Ganz ehrlich, da sieht man die wunderbaren Parallelen bei ÖVP und FPÖ. Auch die FPÖ ist von der Senkung der Lohnnebenkosten begeistert: Unbedingt! Die müssen gesenkt werden! – Da weiß man, warum das Zusammenwirken der ÖVP mit der FPÖ anscheinend so wunderbar ist: weil sie sich in vielen Themen einfach enorm annähern.
Dieser Kampf für den kleinen Mann, die kleine Frau ist ja ein oberflächlicher. Wenn es wirklich um die Interessen der Menschen geht, sind ÖVP und FPÖ ganz gleichgeschaltet. Nicht umsonst hat Herr Kurz jetzt wieder von sich hören lassen, indem er gesagt hat, die Koalition zwischen ÖVP und FPÖ sei schon das Beste gewesen! (Zwischenrufe bei der FPÖ.) – Freilich. (Beifall bei der FPÖ.)

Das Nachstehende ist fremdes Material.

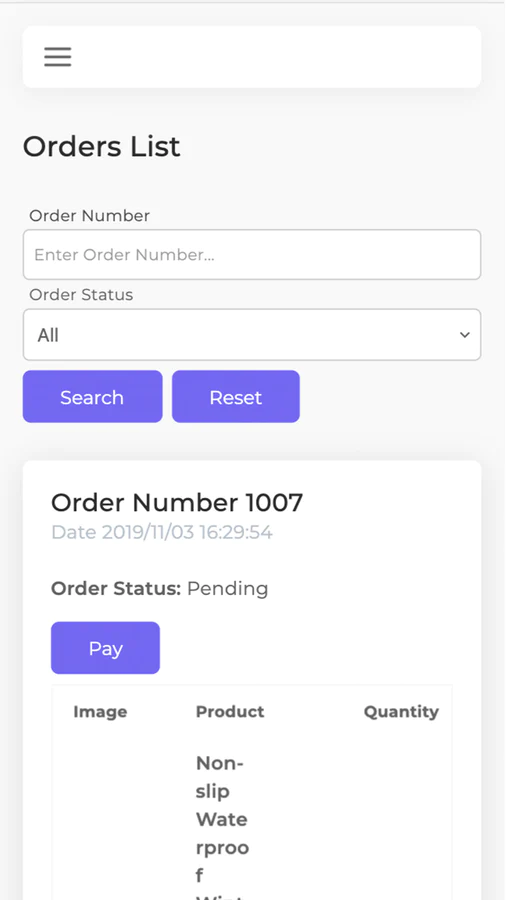Screen dimensions: 506x900
Task: Open the Order Status dropdown showing All
Action: tap(252, 335)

Diese Koalition steht uns wieder ins Haus. (Zwischenruf der Bundesrätin Doppler.) Diese Koalition steht uns wieder ins Haus und damit die Senkung der Lohnnebenkosten und die Zerstörung des Sozialstaats. Dafür stehen wir als Sozialdemokratie nicht zur Verfügung. (Bundesrat Himmer: Ja, das wäre ja dann eh ohne euch!) – Vielen Dank. (Beifall bei der SPÖ sowie der Bundesrätin Sumah-Vospernik.)
14.59
Präsidentin Margit Göll: Sehr herzlich darf ich Herrn Bundesminister Gerhard Karner hier im Bundesratssaal begrüßen. (Beifall bei ÖVP, SPÖ und Grünen sowie der Bundesrätin Sumah-Vospernik.)
Ich unterbreche nunmehr die Verhandlungen zur Tagesordnung.